Df9 = df.copy () le = OrdinalEncoder () le.fit (df9 ['Sex','Course Name']]) df9 [[' Sex_Label','Course Name_Label']] = le.transform (df9 [['Sex','Course Name']]) using factorize

Finally, to introduce a niche but easy-to-use pandas method, we need to note that in the above method, automatically generated Course Name_Label columns, although a data corresponds to a language, because to avoid writing custom functions or dictionaries, it can be automatically generated, so most of them are unordered.

If we want it to be orderly, that is, Python corresponds to 0 and Java corresponds to 1, is there any elegant way other than to specify it ourselves? You can use factorize, which is encoded according to the order in which it appears.

Df10 = df.copy () df10 ['Course Name_Label'] = pd.factorize (df10 [' Course Name']) [0]

Combined with anonymous functions, we can do sequential transcoding of multiple columns.

Df10 = df.copy () cat_columns = df10.select_dtypes (['object']). Columnsdf10 [[' Sex_Label', 'Course Name_Label']] = DF10 [cat _ columns] .apply (lambda x: pd.factorize (x) [0])

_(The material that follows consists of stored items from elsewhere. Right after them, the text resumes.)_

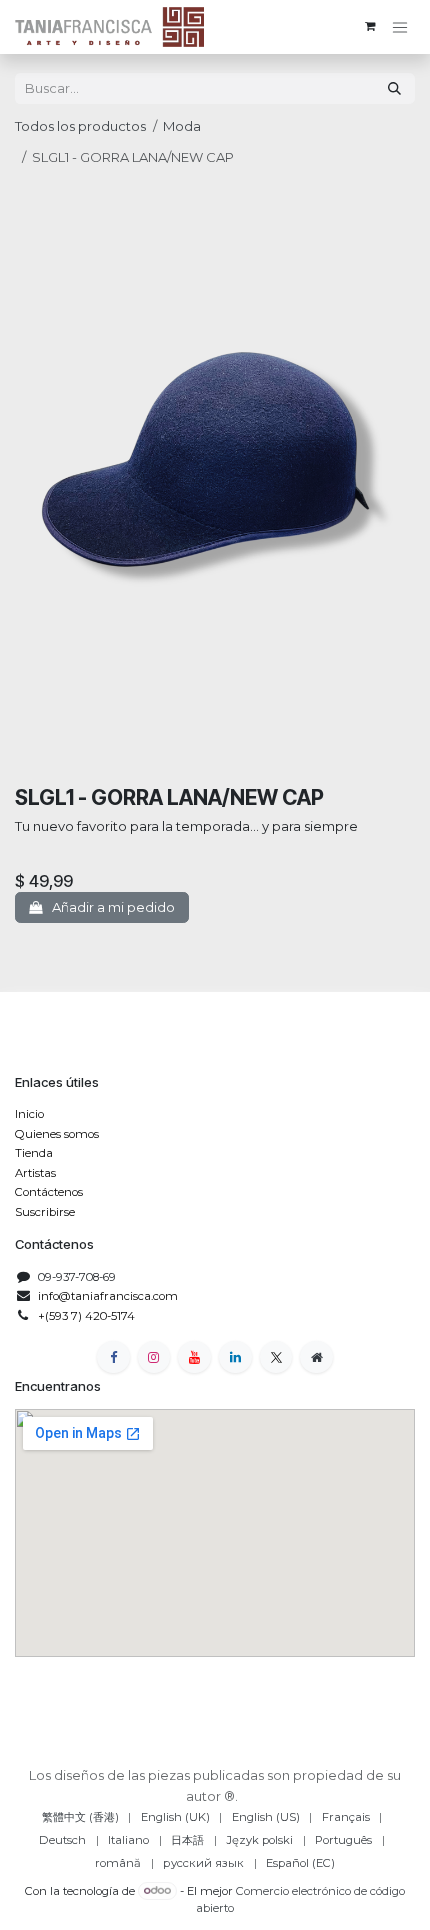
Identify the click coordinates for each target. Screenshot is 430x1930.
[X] (276, 1357)
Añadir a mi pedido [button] (112, 907)
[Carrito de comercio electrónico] (370, 26)
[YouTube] (194, 1357)
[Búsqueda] (394, 88)
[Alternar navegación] (400, 27)
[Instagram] (154, 1357)
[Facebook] (113, 1357)
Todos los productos (80, 126)
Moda (182, 126)
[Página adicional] (316, 1357)
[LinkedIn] (235, 1357)
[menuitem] (80, 1817)
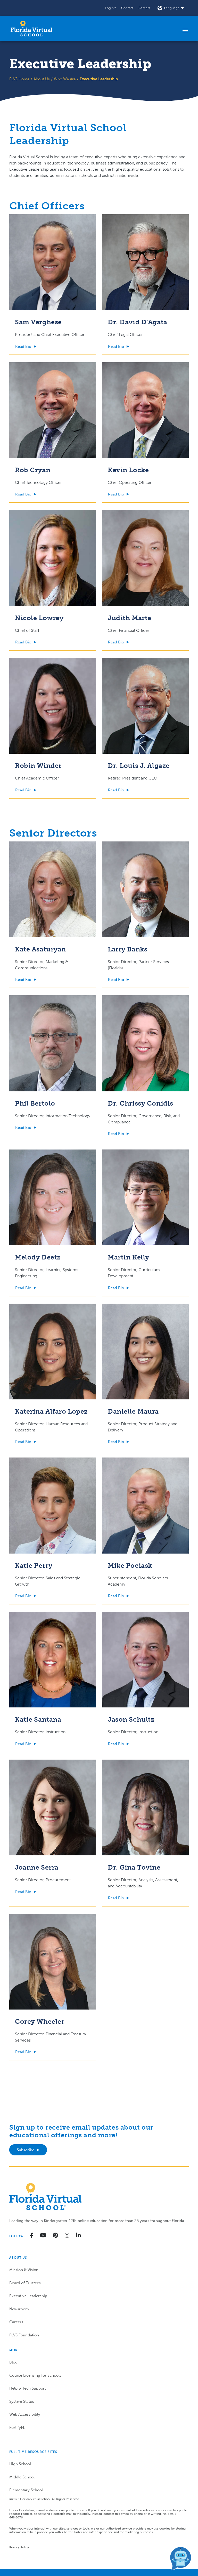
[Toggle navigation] (185, 30)
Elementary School (26, 2490)
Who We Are (65, 79)
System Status (21, 2401)
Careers (144, 8)
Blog (13, 2362)
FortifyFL (17, 2427)
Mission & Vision (23, 2269)
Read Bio (23, 346)
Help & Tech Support (27, 2388)
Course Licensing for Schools (35, 2375)
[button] (110, 8)
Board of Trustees (25, 2283)
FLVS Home (19, 79)
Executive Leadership (28, 2296)
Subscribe (25, 2150)
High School (20, 2464)
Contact (127, 8)
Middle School (22, 2477)
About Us (42, 79)
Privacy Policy (19, 2547)
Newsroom (19, 2309)
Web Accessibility (24, 2414)
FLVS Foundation (24, 2335)
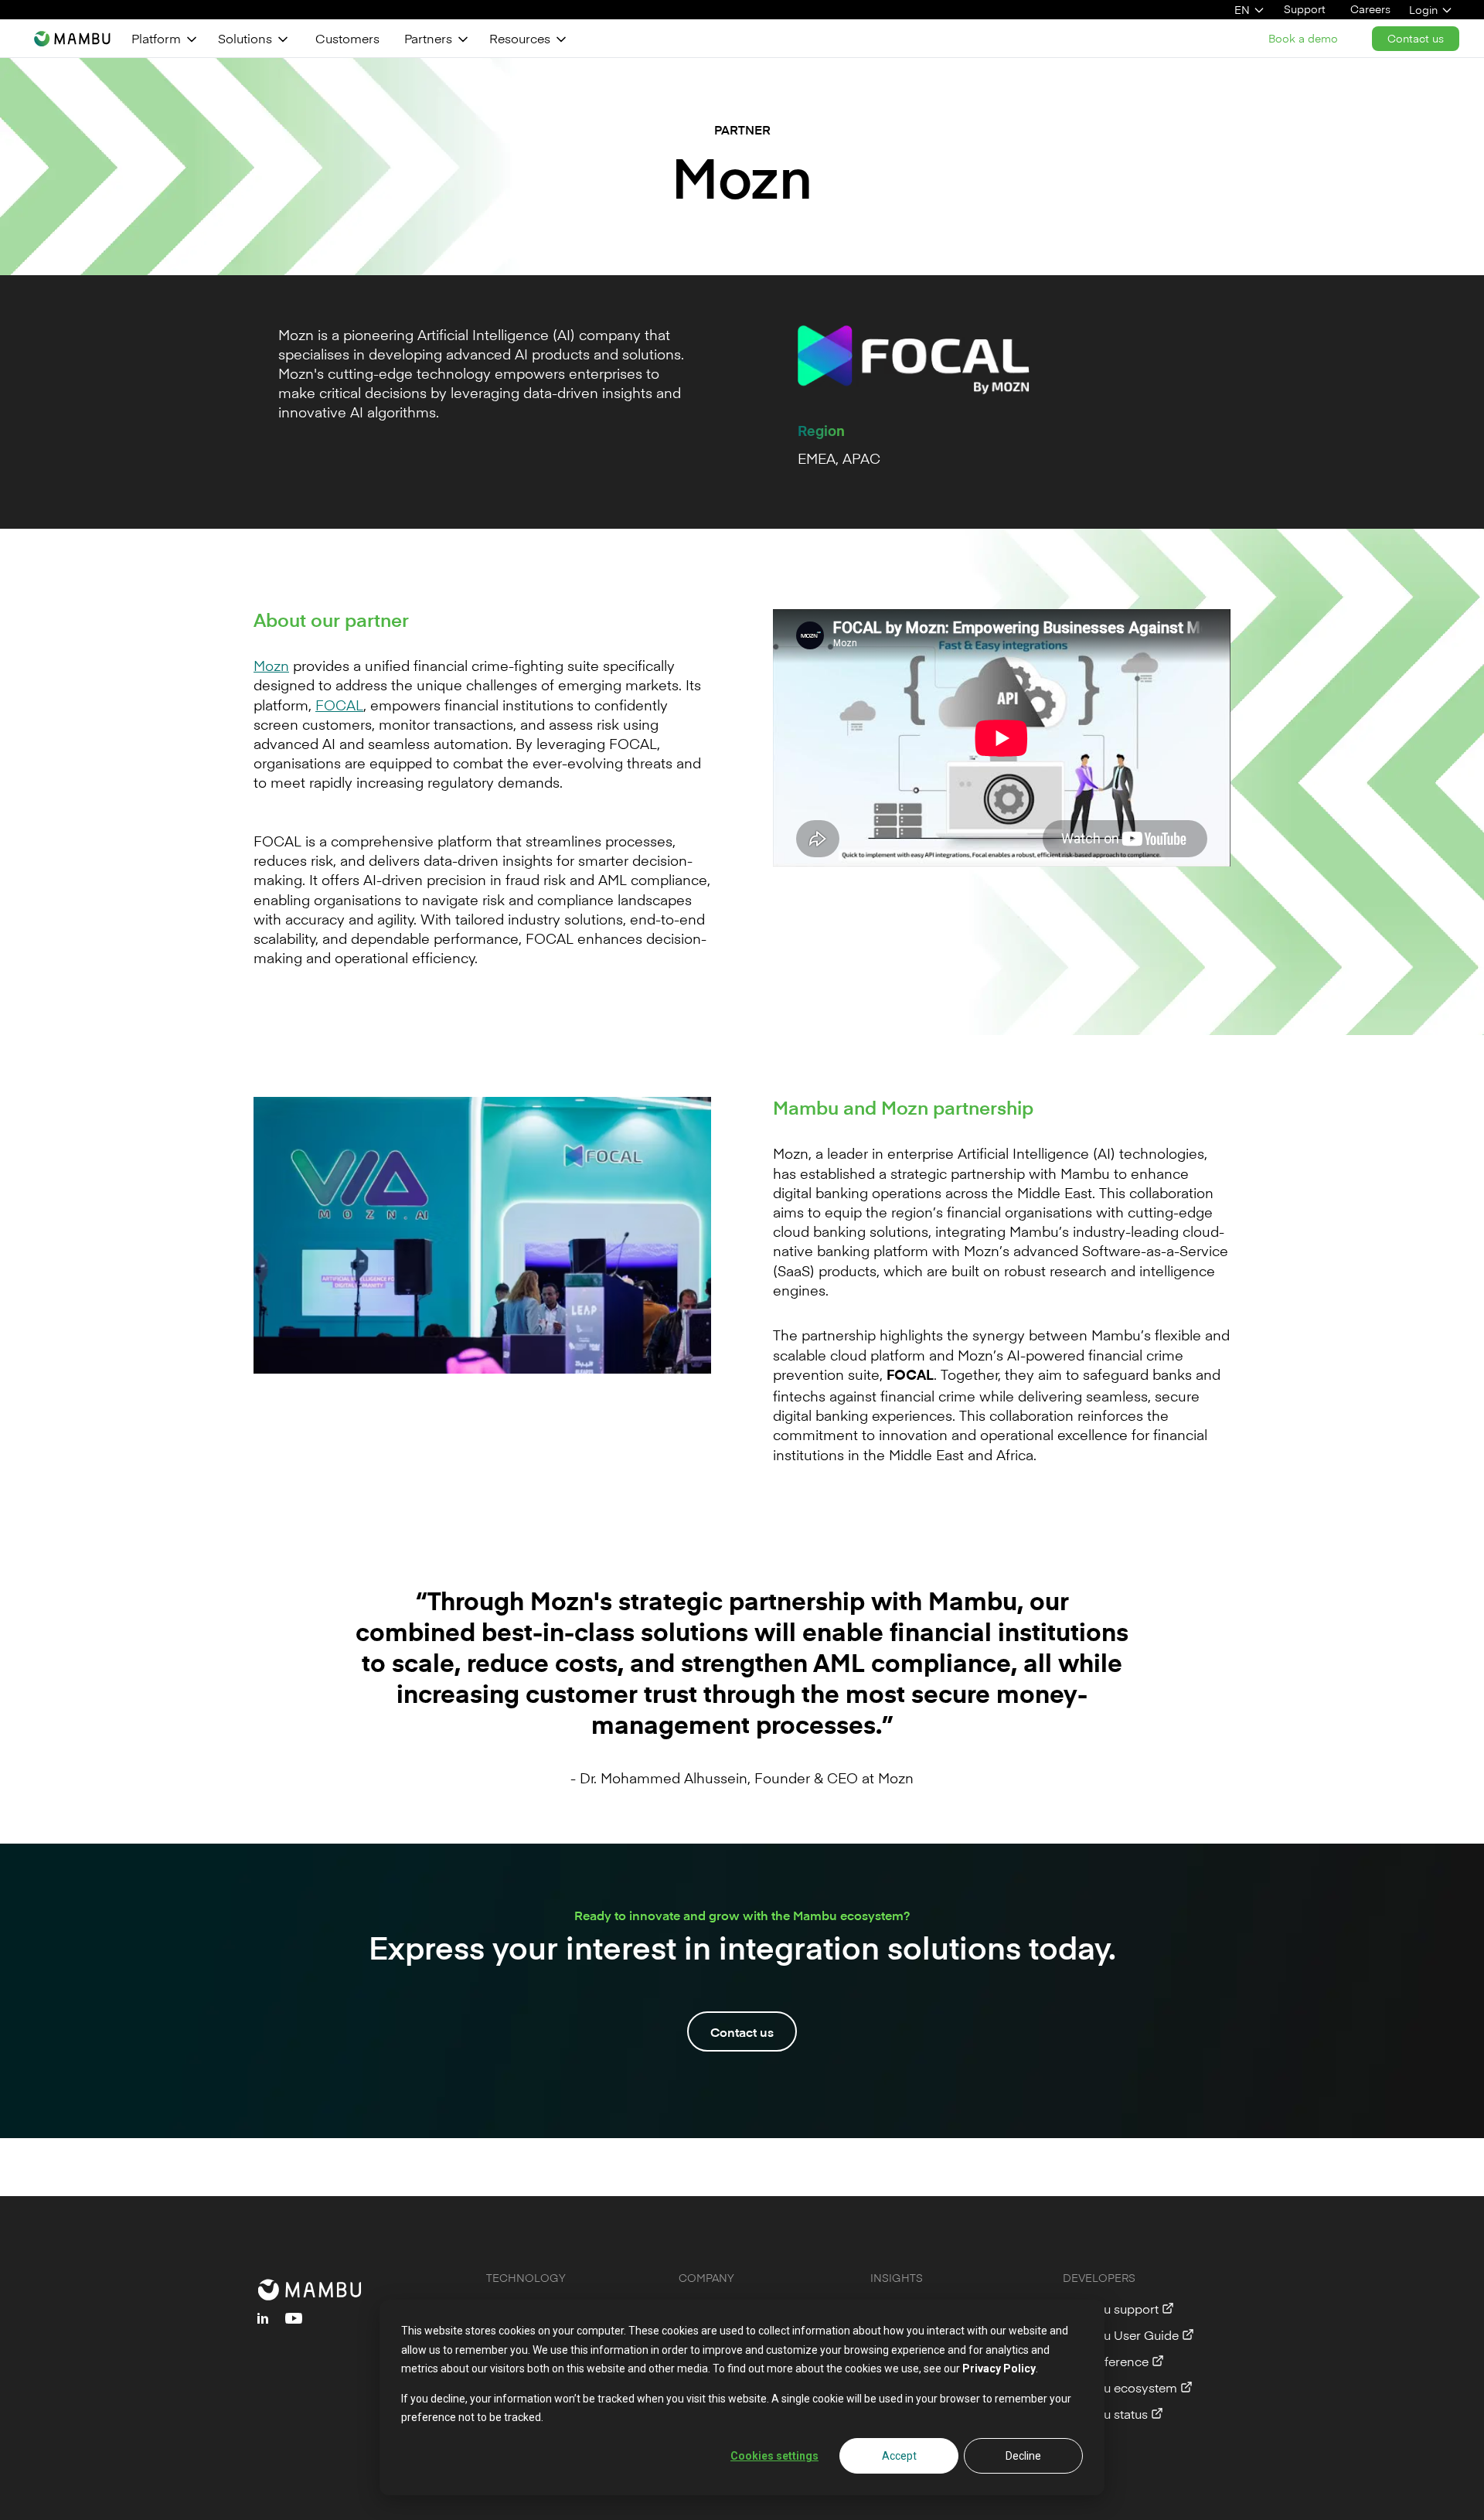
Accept (899, 2456)
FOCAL (339, 704)
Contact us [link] (1415, 38)
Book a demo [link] (1303, 38)
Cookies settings (774, 2456)
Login (1423, 9)
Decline (1023, 2456)
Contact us (742, 2031)
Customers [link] (347, 37)
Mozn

This is the end of the content about "what are the ways in which Pandas encodes data". Thank you for your reading. If you want to know more about the industry, you can follow the industry information channel. The editor will update different knowledge points for you every day.

Welcome to subscribe "Shulou Technology Information " to get latest news, interesting things and hot topics in the IT industry, and controls the hottest and latest Internet news, technology news and IT industry trends.

*The comments in the above article only represent the author's personal views and do not represent the views and positions of this website. If you have more insights, please feel free to contribute and share.